Intelligenza artificiale - Ai act Quadrivio Group

L’intelligenza artificiale entra con forza nel tessuto produttivo italiano, ma lo fa a velocità diverse, ampliando il divario tra grandi imprese e PMI. Nel 2025 l’adozione dell’IA tra le imprese con almeno 10 addetti raddoppia in un solo anno, passando dall’8,2% al 16,4%, dopo il 5% registrato nel 2023. Un’accelerazione netta, che segnala come la trasformazione digitale non sia più un tema sperimentale, ma una leva sempre più centrale nelle strategie aziendali.

Il dato più rilevante riguarda le grandi imprese: oltre la metà utilizza almeno una tecnologia di intelligenza artificiale, con un balzo dal 32,5% del 2024 al 53,1% nel 2025. Anche tra le PMI l’adozione raddoppia, ma resta su livelli molto più contenuti, fermandosi al 15,7%. Ne deriva un divario strutturale che, anziché ridursi, si amplia proprio sul fronte dell’IA, passando da 20 punti percentuali nel 2023 a ben 37 punti nel 2025.

Questo andamento contrasta con quanto avviene su altri indicatori digitali. L’utilizzo di software gestionali ERP e CRM, l’adozione del cloud computing e la diffusione dell’analisi dei dati mostrano una riduzione graduale delle distanze dimensionali. Nel 2025, il 68,1% delle imprese acquista servizi cloud di livello intermedio o avanzato, mentre l’uso dei software gestionali raggiunge il 56%, con un incremento di circa sette punti rispetto al 2023. Ancora più marcata è la crescita dell’analisi dei dati, che in due anni passa dal 26,6% al 42,7% delle imprese.

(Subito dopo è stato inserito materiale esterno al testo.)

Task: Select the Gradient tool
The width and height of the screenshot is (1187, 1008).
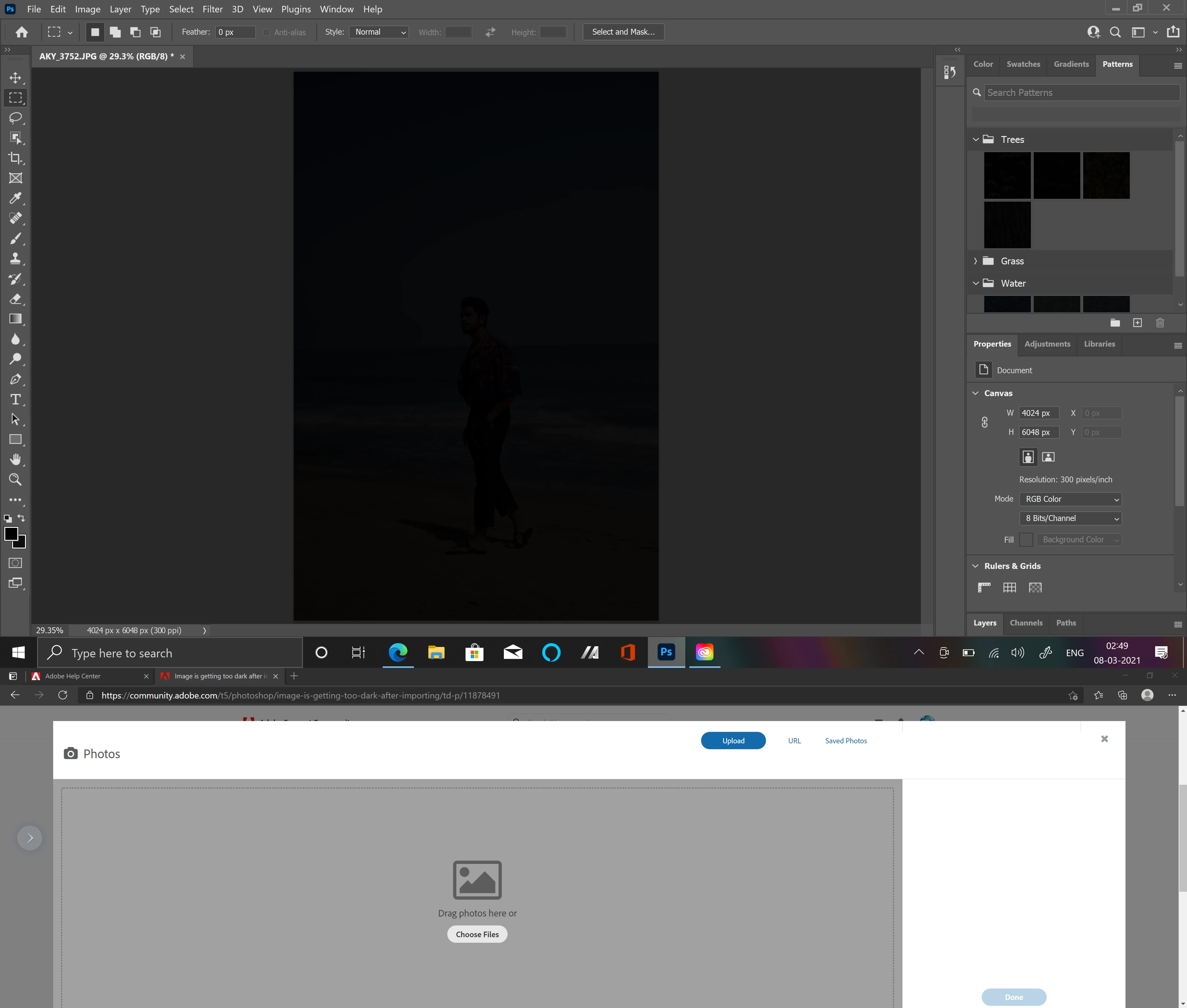Action: (15, 319)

Sul piano europeo, questi progressi si riflettono nel miglioramento del posizionamento dell’Italia rispetto agli obiettivi del “Decennio Digitale 2030”. L’88,3% delle PMI ha raggiunto almeno un livello base di digitalizzazione, avvicinandosi al target del 90% fissato dall’Unione europea. Anche sul cloud l’obiettivo del 75% risulta già ampiamente superato, mentre restano più distanti i traguardi su analisi dei dati e intelligenza artificiale, rispettivamente al 56,9% e al 21,9%.

L’adozione dell’IA, inoltre, non è omogenea tra i settori. Energia, telecomunicazioni, servizi informatici e professioni tecniche guidano l’innovazione, con quote elevate sia nell’analisi dei dati sia nell’uso dell’intelligenza artificiale. Al contrario, comparti più tradizionali mostrano una maggiore propensione verso strumenti digitali orientati al mercato, come social media ed e-commerce, senza però compiere il salto verso tecnologie più complesse.

Tra le imprese che già utilizzano l’IA, oltre la metà sperimenta l’intelligenza artificiale generativa, soprattutto per l’estrazione di informazioni dai testi, la produzione di contenuti e il riconoscimento vocale. Tuttavia, l’adozione resta spesso ancora poco strutturata: cresce la quota di imprese che dichiarano di usare l’IA senza riuscire a ricondurla a un ambito aziendale preciso, segnale di un utilizzo iniziale, sperimentale e talvolta guidato più dalla pressione competitiva che da una strategia definita.

Il vero freno allo sviluppo non è tecnologico, ma umano e organizzativo. Quasi il 60% delle imprese che hanno valutato l’IA senza adottarla indica la mancanza di competenze come principale ostacolo, seguita dall’incertezza normativa, dalla qualità insufficiente dei dati e dai timori legati a privacy e sicurezza. Un quadro che evidenzia come la transizione digitale richieda non solo investimenti, ma politiche pubbliche mirate su formazione, semplificazione regolatoria e accompagnamento delle PMI.

Nel complesso, i numeri raccontano un Paese in rapido movimento, ma ancora diviso. L’intelligenza artificiale si afferma come fattore competitivo decisivo, capace di incidere su produttività, organizzazione e innovazione. Senza un intervento strutturale sul capitale umano, però, il rischio è che l’IA diventi un ulteriore moltiplicatore delle disuguaglianze dimensionali e territoriali, più che un motore di crescita diffusa.